(Text segment begins)

Perception is an extraordinary thing. All too often we see what we think we’re going to see, then hear and taste and feel what our eyes have told us we’re going to experience. This is a phenomenon that has been used brilliantly by the chef Heston Blumenthal, when he subverted diners’ expectations with twin sorbets, one beetroot coloured and one orange. The beetroot-coloured one was made of blood orange juice and tasted of citrus; the orange-coloured one was made from golden beetroots and tasted accordingly. Diners have been intrigued, amused, enchanted, and cross, according to their various dispositions.

Writers have a harder job than chefs because the reading experience is so much longer and more demanding than eating. Tasting a sorbet is the matter of a moment, and the brain’s response is virtually immediate. A reader needs to plunge into a novel, offer his or her own emotions to mix with those of writer and characters, and take several hours before emerging with – all writers hope – pleasure, pity, excitement and some kind of unexpected discovery. Any reader has to trust the writer in order to give up so much of his/her own time and self without any guarantee of reward.

(Text segment ends)
(Records provided begins)

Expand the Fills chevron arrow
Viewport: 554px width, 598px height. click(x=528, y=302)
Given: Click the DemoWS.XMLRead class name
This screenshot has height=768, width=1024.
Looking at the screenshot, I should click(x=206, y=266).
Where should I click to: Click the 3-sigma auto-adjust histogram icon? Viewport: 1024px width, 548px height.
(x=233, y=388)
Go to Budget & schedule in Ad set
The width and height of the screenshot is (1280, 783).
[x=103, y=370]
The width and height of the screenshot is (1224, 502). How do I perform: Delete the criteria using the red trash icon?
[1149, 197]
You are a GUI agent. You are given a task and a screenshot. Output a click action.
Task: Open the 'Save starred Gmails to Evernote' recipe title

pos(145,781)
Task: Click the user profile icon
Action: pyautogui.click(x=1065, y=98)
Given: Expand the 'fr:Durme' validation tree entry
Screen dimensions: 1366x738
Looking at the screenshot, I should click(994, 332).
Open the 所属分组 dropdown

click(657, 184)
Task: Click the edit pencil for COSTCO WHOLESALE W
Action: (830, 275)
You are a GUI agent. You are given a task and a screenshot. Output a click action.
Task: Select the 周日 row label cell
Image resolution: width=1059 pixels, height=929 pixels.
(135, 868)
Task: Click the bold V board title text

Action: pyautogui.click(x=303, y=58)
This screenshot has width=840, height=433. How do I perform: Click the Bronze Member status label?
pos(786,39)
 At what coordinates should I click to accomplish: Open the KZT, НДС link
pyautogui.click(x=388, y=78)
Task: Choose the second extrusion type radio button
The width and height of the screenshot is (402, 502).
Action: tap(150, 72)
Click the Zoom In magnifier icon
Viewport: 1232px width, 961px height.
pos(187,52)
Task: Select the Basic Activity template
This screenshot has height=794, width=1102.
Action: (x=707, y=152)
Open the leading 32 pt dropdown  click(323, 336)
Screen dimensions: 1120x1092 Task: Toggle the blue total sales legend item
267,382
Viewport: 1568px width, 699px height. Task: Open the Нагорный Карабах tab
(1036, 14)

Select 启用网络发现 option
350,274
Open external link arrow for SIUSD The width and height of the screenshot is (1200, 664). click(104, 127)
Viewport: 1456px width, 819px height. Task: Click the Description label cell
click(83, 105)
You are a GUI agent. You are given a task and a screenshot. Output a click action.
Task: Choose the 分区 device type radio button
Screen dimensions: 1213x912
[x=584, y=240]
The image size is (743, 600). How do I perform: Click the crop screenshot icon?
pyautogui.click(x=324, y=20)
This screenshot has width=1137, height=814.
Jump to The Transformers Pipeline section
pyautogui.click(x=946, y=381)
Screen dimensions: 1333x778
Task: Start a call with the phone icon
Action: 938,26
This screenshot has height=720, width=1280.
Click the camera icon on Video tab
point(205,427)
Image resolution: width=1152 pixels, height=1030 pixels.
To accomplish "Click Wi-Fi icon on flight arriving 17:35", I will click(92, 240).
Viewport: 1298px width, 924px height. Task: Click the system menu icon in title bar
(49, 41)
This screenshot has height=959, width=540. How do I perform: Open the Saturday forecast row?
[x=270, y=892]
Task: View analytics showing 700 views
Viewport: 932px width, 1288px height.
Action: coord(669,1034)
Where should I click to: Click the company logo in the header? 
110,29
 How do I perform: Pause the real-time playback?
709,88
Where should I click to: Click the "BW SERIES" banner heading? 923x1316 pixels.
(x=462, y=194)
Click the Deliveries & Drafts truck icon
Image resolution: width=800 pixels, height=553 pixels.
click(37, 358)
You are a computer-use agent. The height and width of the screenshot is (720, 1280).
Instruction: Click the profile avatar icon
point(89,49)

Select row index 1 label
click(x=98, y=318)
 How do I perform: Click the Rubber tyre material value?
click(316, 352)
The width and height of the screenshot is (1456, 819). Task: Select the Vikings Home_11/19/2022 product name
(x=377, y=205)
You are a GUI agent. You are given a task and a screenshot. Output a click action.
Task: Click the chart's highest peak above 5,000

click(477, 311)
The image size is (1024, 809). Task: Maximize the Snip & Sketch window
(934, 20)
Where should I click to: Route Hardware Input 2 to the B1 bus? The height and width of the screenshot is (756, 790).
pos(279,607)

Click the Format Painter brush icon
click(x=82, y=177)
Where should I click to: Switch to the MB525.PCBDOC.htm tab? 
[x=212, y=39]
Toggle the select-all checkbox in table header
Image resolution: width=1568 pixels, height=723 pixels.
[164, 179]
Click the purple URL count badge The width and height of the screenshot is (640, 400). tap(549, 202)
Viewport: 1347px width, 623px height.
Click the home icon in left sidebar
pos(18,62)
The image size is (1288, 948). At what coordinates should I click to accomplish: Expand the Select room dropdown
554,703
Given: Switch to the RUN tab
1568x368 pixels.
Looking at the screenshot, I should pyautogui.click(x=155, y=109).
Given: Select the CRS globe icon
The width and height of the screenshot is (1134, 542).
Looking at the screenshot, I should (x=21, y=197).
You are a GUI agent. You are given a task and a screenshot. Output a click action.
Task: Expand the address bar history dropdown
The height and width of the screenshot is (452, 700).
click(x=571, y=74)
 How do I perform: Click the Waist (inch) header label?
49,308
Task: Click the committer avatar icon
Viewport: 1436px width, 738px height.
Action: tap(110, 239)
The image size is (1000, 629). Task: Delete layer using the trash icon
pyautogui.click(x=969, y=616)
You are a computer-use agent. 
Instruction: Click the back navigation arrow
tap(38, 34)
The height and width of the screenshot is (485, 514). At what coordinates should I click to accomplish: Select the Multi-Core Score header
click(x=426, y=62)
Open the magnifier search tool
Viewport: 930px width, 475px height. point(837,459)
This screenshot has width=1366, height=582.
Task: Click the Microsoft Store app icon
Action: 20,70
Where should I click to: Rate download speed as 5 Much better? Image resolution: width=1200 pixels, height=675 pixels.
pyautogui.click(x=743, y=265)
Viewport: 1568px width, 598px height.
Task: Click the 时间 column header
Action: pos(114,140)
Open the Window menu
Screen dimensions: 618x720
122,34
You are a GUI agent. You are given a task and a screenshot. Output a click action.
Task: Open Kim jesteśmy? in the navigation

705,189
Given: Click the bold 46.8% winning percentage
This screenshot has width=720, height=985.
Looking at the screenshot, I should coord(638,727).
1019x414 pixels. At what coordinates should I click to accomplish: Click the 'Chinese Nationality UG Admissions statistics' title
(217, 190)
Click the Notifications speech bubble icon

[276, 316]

(Records provided ends)

Requirement: Copy out the whole passage about perception, word for word.

Worked solution:
Perception is an extraordinary thing. All too often we see what we think we’re going to see, then hear and taste and feel what our eyes have told us we’re going to experience. This is a phenomenon that has been used brilliantly by the chef Heston Blumenthal, when he subverted diners’ expectations with twin sorbets, one beetroot coloured and one orange. The beetroot-coloured one was made of blood orange juice and tasted of citrus; the orange-coloured one was made from golden beetroots and tasted accordingly. Diners have been intrigued, amused, enchanted, and cross, according to their various dispositions.

Writers have a harder job than chefs because the reading experience is so much longer and more demanding than eating. Tasting a sorbet is the matter of a moment, and the brain’s response is virtually immediate. A reader needs to plunge into a novel, offer his or her own emotions to mix with those of writer and characters, and take several hours before emerging with – all writers hope – pleasure, pity, excitement and some kind of unexpected discovery. Any reader has to trust the writer in order to give up so much of his/her own time and self without any guarantee of reward.